**DOCUMENT**
__________

Noah Robbins, foreground, as Jake, and Donovan as Chris in Clarkston. Photographs by Jeremy Daniel.

Noah Robbins, foreground, as Jake, and Donovan as Chris in Clarkston. Photographs by Jeremy Daniel.

Gut punches come hard and fast to Chris. His dream is crushed, his mother falters, and he learns a hard truth about his absent father. Jake provides little solace as they attempt to become more than just friends. He considers suicide in front of Chris one moment and further aggravates Chris and Trisha’s broken relationship the next.

Hunter is perhaps counting on Jake’s sickness to make him a sympathetic character, but despite (or perhaps because of) a performance from Robbins that captures all of Jake’s irritating qualities, he is difficult to like. Chris is in need of comforting, but it is hard to buy the attraction he feels. We are left wanting more interaction between Donovan and Armbruster, who are no less than captivating in the scenes that they do have together. Hunter is also too carefree, at times, in his setups. We learn, early on, that Jake tends to drop things and that neither man has ever been to the Pacific Ocean, so we know it is only a matter of time before Jake indeed drops something important and the two make a beeline for the coast.

__________

**STORED DATA**
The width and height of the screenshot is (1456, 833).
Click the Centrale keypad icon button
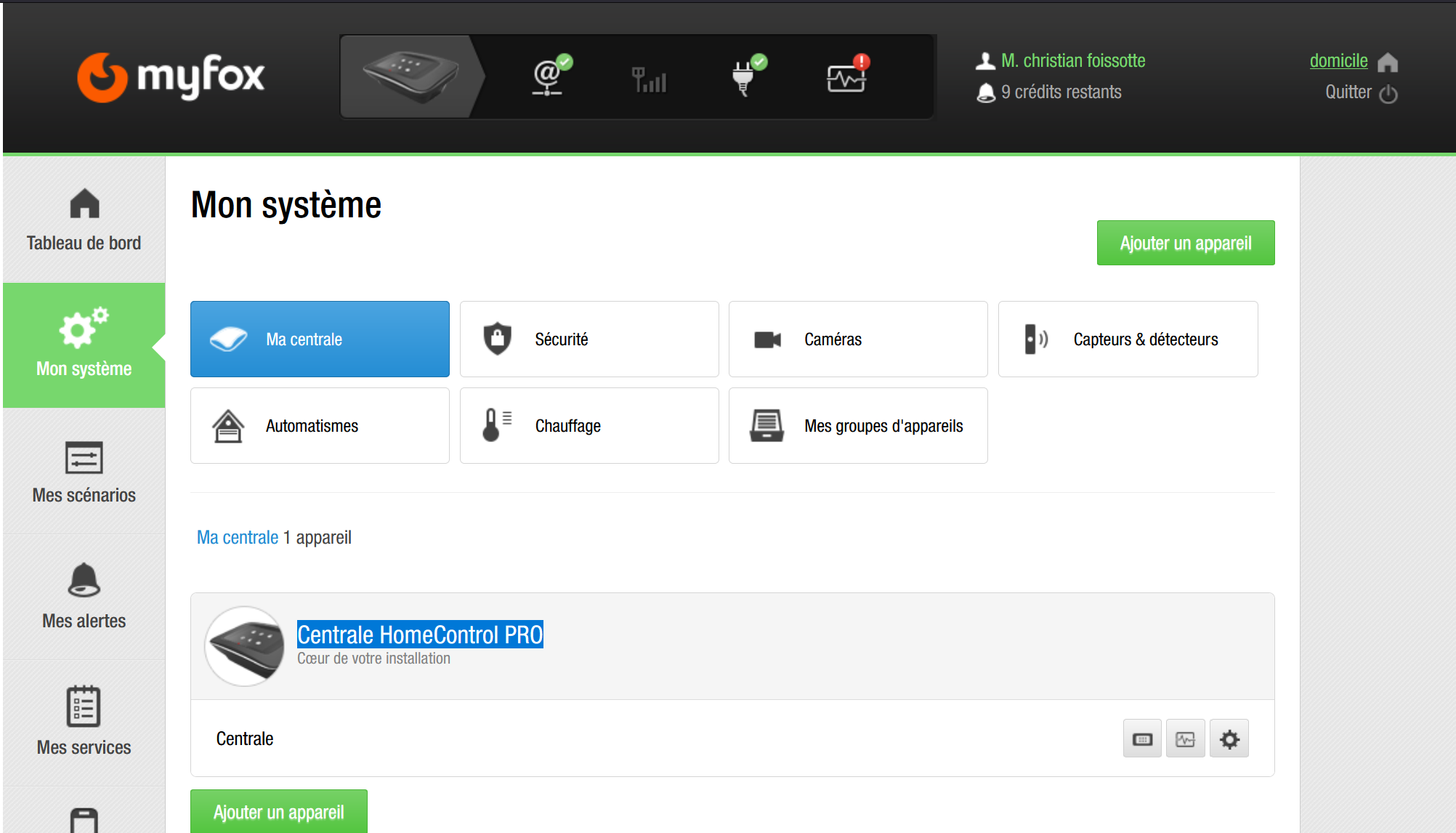point(1142,739)
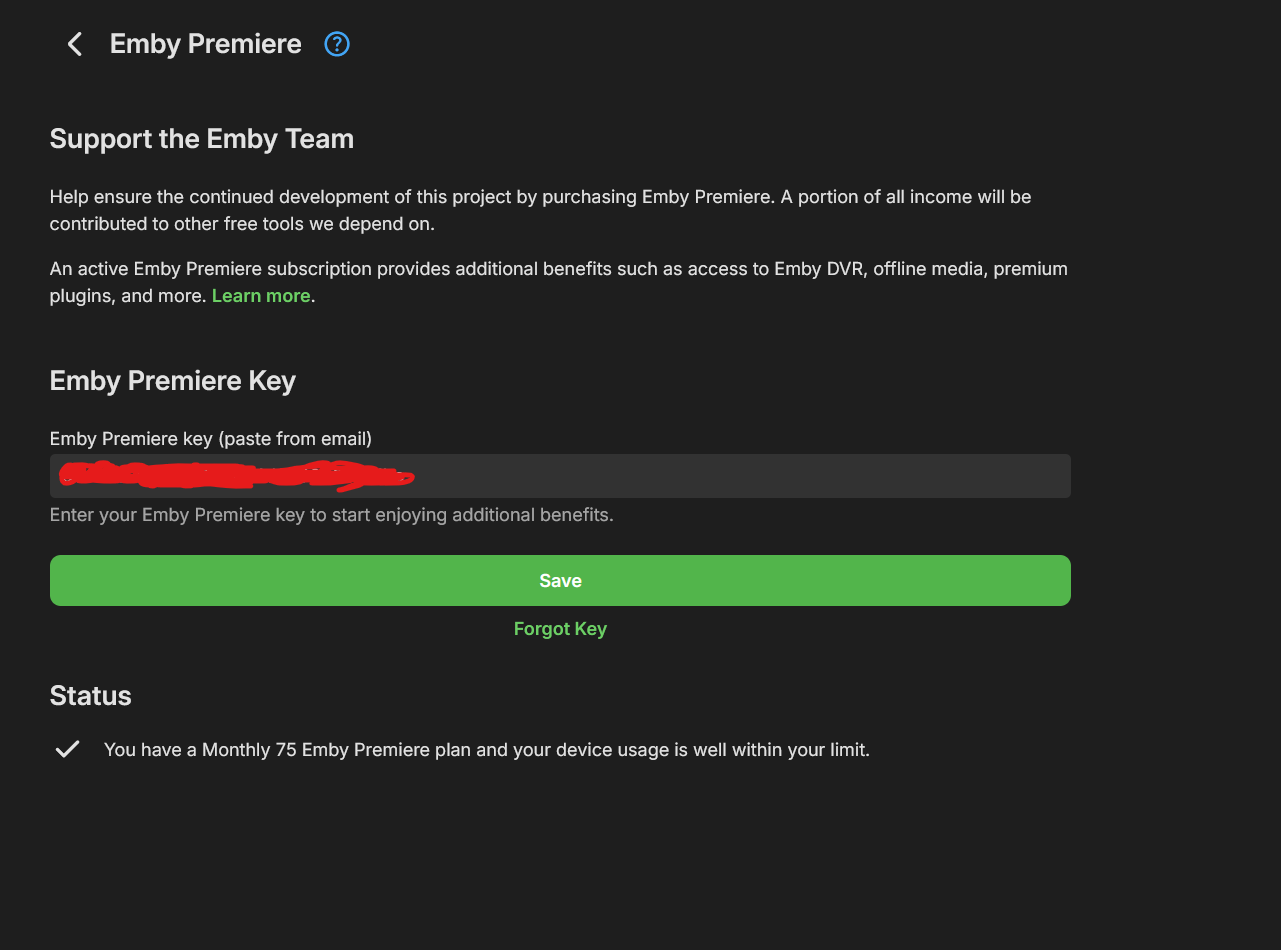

__________

**TASK DETAILS**
Write out the passage of the Clarkston review above word for word, starting with "Gut punches come" and going on through "relationship the next.".

**FINAL RESULT**
Gut punches come hard and fast to Chris. His dream is crushed, his mother falters, and he learns a hard truth about his absent father. Jake provides little solace as they attempt to become more than just friends. He considers suicide in front of Chris one moment and further aggravates Chris and Trisha’s broken relationship the next.